An Investigation Into Supervision for Seq2Seq Techniques for Natural Language to Code Translation

Yeditha, Meheresh Sai

An Investigation Into Supervision for Seq2Seq Techniques for Natural Language to Code Translation

Files

Yeditha_washington_0250O_25027.pdf (552.08 KB)

Date

2023-01-21

Authors

Yeditha, Meheresh Sai

Abstract

This thesis examines the role of supervised data using small-scale datasets for the natural language to code task. The primary angles of inquiry are from analyzing the balance between unsupervised learning and supervised learning, as well as experimenting with several training techniques. To do so, two publicly available datasets were utilized, the CodeSearchNet task for English documentation to Python code, and the Mostly Basic Python Problems (MBPP) dataset, using the mBART seq2seq framework for running experiments.
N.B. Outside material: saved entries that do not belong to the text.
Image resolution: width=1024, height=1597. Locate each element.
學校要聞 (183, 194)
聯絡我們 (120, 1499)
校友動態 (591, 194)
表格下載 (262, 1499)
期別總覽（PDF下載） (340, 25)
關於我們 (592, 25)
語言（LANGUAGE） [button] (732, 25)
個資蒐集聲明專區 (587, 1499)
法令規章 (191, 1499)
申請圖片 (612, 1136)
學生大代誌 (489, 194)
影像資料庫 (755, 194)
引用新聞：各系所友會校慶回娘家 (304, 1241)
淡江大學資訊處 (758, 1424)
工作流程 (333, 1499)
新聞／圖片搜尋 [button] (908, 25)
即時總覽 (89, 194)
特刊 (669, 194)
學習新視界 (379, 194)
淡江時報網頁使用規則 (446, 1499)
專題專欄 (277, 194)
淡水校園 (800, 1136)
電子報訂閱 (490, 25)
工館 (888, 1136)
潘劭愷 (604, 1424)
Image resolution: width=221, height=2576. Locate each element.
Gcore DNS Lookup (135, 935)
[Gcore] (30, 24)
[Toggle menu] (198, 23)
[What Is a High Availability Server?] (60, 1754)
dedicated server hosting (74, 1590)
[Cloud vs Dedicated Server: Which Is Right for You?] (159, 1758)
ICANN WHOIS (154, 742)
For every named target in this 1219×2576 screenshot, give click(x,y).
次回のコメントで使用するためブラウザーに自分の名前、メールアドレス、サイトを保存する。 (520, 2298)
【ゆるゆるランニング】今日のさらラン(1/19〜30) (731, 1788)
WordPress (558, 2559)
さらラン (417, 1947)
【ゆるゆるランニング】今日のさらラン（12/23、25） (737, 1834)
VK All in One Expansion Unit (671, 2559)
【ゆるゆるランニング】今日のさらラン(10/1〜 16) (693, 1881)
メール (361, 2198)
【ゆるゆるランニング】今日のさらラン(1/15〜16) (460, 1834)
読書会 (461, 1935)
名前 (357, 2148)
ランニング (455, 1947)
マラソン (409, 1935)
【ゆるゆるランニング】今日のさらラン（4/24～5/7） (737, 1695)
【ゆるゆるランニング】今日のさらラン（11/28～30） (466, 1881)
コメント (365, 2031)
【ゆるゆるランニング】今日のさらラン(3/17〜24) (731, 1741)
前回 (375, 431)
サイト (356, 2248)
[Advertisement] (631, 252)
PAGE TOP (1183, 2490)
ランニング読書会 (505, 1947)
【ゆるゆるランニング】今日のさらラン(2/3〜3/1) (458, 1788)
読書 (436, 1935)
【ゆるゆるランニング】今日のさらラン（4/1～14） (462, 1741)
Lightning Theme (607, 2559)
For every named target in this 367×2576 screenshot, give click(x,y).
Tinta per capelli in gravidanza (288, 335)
The best performing models pretrained on the full CodeSearchNet dataset, and finetuned on the MBPP dataset. Several avenues for future inquiry and effective experimentation were discovered and solidifed, including lample masking, creation of more datasets fitting the NL2C paradigm, and size and division of datasets. Finetuning is significantly more important than the pretraining phase, although both are crucial when using the seq2seq framework. Overall, this thesis solidifies the utility of seq2seq frameworks for the NL2C task, and the promise of transfer learning and inquiries for this task going forward.